Branding for Keeps: Using Your Brand to Recruit and Retain Top Talent

The perceptions a firm holds in the hearts and minds of its employees can play a critical role in the retention of the best and the brightest.
people at conference table with chat bubbles above their head

Professional services brands are built on reputation, relationships, and intellectual capital. That is to say, a professional services firm’s brand is largely based on its people. This is especially true in management consulting, where employees often act as the primary communication channel to customers and prospects.

It’s somewhat counter-intuitive then that the management consulting industry is known for its employee turnover. There are many reasons for this.

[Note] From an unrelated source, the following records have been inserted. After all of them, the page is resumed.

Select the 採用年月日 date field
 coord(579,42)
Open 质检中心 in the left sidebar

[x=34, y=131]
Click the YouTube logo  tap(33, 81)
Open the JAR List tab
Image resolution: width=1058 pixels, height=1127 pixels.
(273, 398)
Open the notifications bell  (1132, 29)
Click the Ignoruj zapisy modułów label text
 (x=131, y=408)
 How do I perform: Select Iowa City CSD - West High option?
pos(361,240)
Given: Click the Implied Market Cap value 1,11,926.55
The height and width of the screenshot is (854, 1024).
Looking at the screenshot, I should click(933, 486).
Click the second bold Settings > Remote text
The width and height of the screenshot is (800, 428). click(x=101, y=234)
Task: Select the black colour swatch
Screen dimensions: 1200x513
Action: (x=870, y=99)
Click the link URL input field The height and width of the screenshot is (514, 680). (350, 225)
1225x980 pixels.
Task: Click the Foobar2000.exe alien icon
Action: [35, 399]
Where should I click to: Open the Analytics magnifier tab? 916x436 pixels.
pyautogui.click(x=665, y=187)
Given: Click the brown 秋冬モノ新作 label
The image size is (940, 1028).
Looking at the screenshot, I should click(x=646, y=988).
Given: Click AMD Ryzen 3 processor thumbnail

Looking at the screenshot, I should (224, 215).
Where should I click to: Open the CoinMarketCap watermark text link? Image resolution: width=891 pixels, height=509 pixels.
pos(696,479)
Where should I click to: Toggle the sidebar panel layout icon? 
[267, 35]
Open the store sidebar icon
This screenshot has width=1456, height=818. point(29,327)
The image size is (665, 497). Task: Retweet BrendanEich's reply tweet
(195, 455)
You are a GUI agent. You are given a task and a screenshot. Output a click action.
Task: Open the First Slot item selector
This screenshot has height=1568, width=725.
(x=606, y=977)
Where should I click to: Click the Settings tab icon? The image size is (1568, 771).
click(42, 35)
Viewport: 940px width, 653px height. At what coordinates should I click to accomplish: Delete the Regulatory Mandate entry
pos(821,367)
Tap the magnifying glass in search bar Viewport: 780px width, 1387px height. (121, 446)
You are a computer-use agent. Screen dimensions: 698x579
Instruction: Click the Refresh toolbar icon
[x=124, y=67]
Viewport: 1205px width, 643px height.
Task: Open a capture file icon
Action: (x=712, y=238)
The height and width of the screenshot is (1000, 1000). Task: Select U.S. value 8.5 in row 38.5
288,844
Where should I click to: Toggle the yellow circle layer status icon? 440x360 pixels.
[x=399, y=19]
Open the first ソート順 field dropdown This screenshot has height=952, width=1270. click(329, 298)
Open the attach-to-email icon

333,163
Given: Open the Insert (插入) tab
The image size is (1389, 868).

As a piece in Consulting Magazine notes, some people “fail to develop the skills or lack the intellectual horsepower to be promoted.” Then there are the “up or out” policies, and still “other individuals decide that the lifestyle is not for them and opt for a job without the constant travel and long hours.” The challenge, and opportunity, for management consulting firms is to invest in top talent over several years: “in most firms [rising from analyst to partner] is an eight-to-ten-year journey with a success rate of less than five percent.”

In this high pressure dynamic, a firm’s brand – the perceptions the firm holds in the hearts and minds of its employees – can play a critical role in the retention of the best and the brightest. Employees that have a strong bond and a clear understanding of the corporate brand will feel more valued, and are more likely to stay with the firm longer-term. But to generate this type of enthusiasm and unity, employees must feel a sense of shared purpose, a fundamental connection to the company’s mission, vision and values, and an understanding of how they contribute to the company’s success. To achieve cohesion, a brand must be perpetually reinforced by managers, the C-suite, HR, as well as by each and every employee. Here are some strategies for success.

It’s important to note that these perceptions are often developed before an employee even steps foot in your doors. PwC points out that “the expectations of new employees are set by their experiences during the recruitment processes, and by their view of the employer brand.” A new recruit likely isn’t coming into contact with a firm’s brand for the first time when they shake hands with a recruiter before an interview. By the time you meet them in person, they have already interacted with your brand, whether via your website, thought leadership, social media channels, or even through discussions with current (and past) employees. Therefore, no matter where a recruit engages with you, they should be getting the right messages and experience: synchronizing your brand across all touchpoints is key to ensure a consistent voice.

If recruiters are increasingly thinking like marketers, then marketers must also recognize the role a firm’s brand can play in recruitment and retention. In an industry as competitive and talent-driven as management consulting, a brand that can be used as a tool for cultivating top talent is a powerful business asset.